--- Start of Record excerpts ---

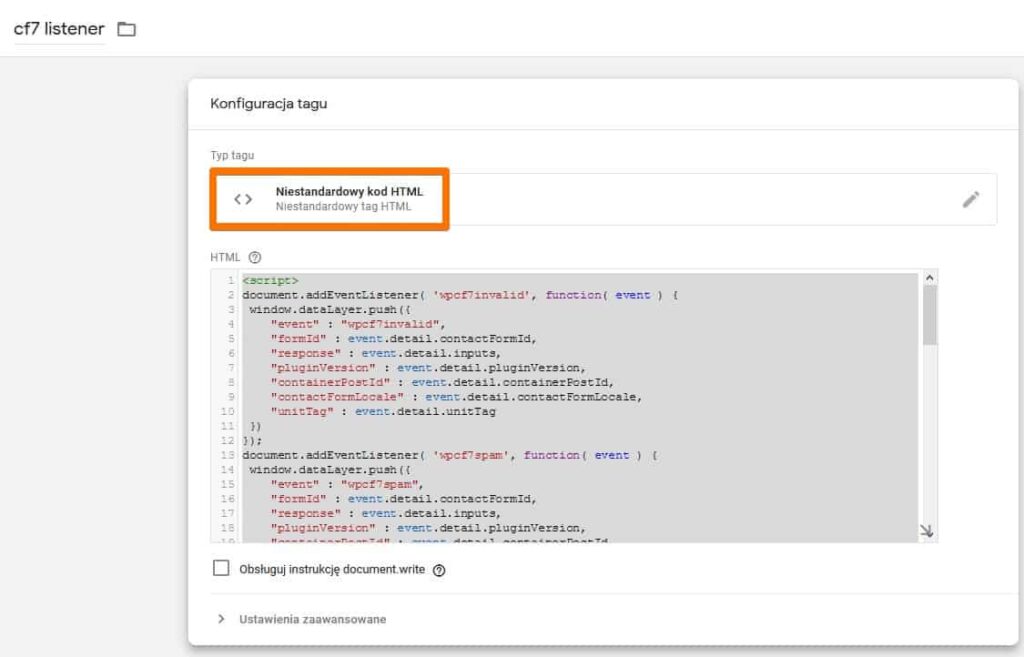Viewport: 1024px width, 657px height.
Task: Place cursor on the opening script tag line
Action: point(271,281)
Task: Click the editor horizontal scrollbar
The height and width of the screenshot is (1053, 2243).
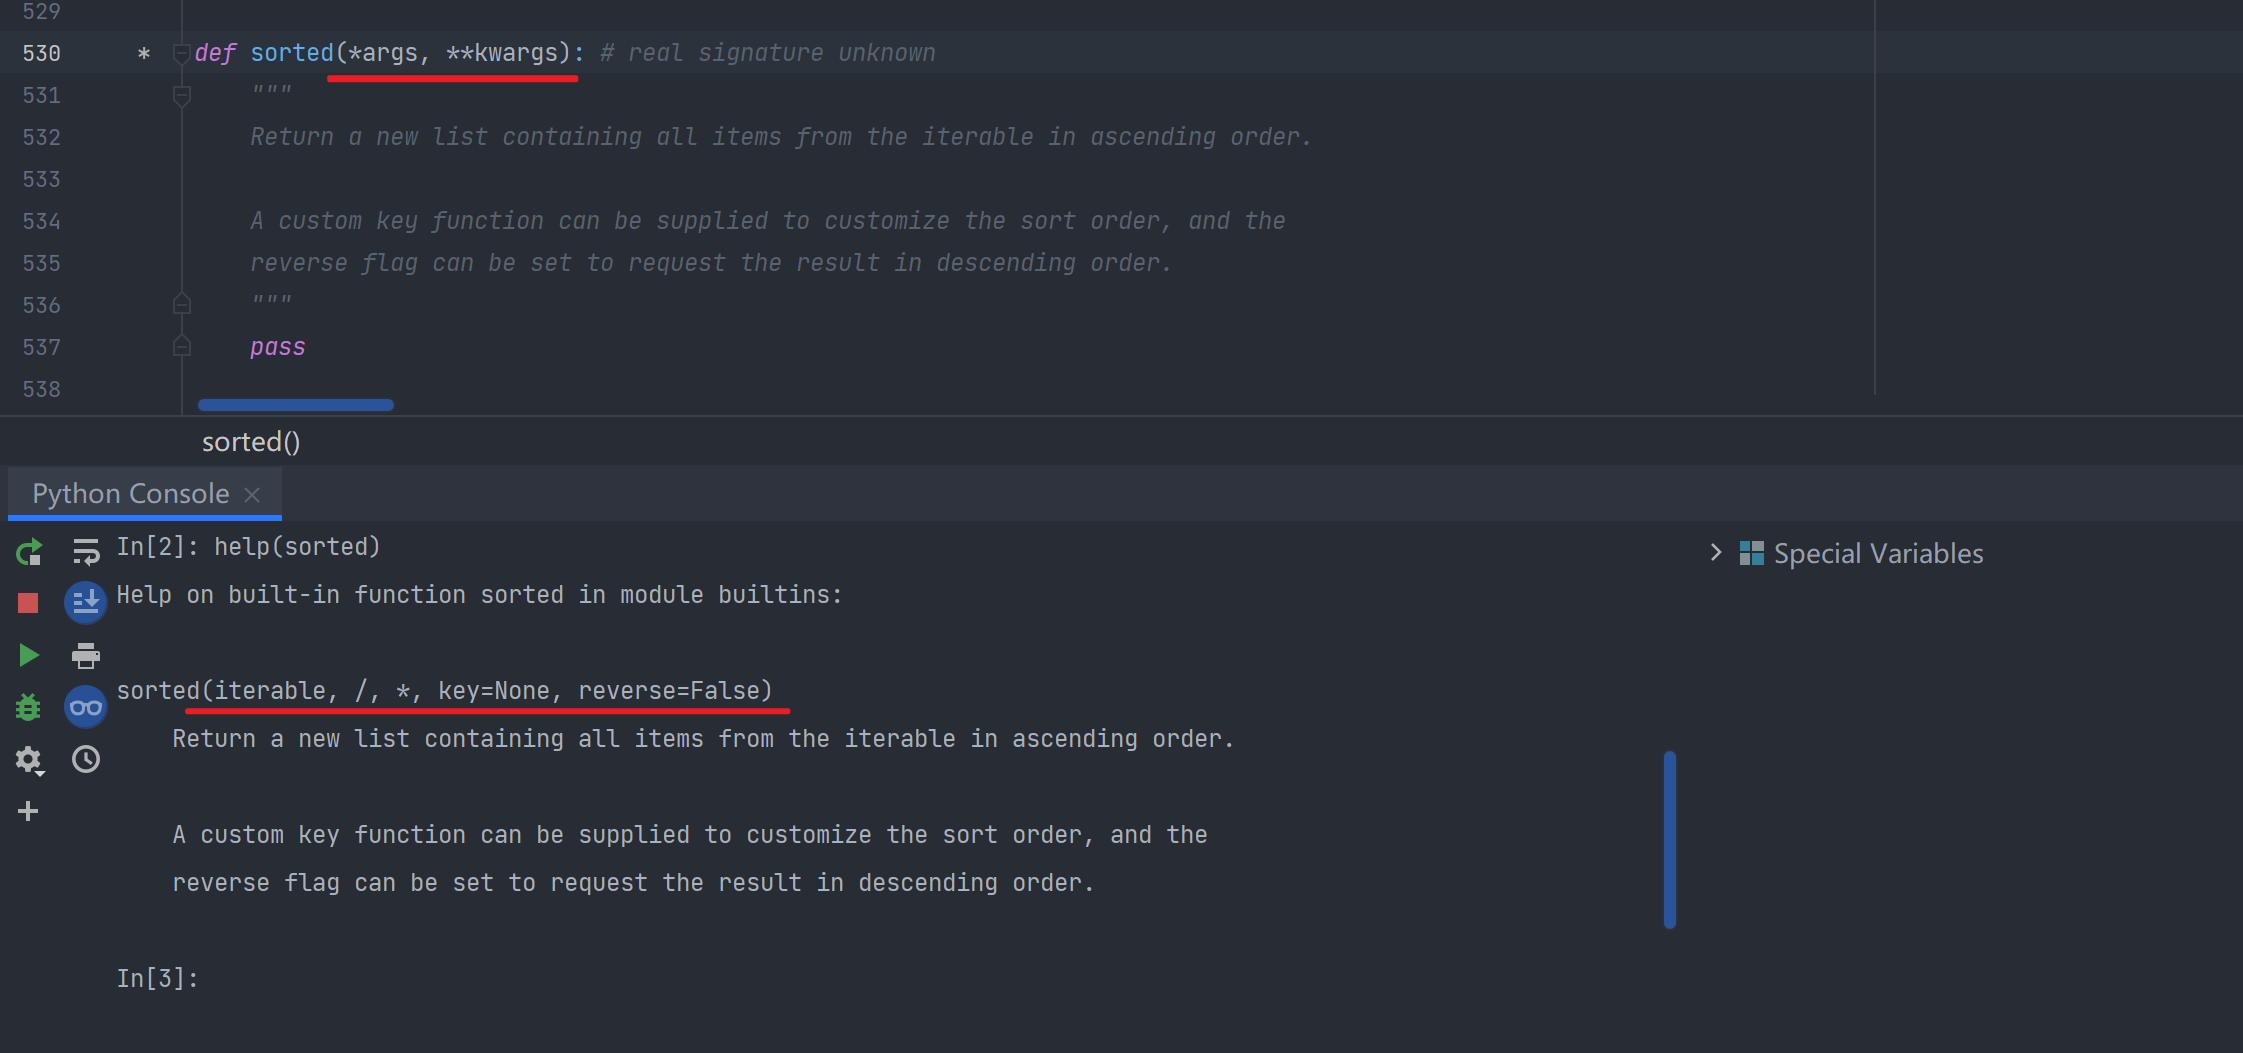Action: point(296,405)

--- End of Record excerpts ---

• [Task requirements]: Can you write out the stretch of the listing from the line containing "Task: Click the editor horizontal scrollbar" through the end, requests included, with every coordinate in the answers shifted up by 46? Leave the pictures out.

• [Solved problem]:
Task: Click the editor horizontal scrollbar
The height and width of the screenshot is (1053, 2243).
Action: point(342,451)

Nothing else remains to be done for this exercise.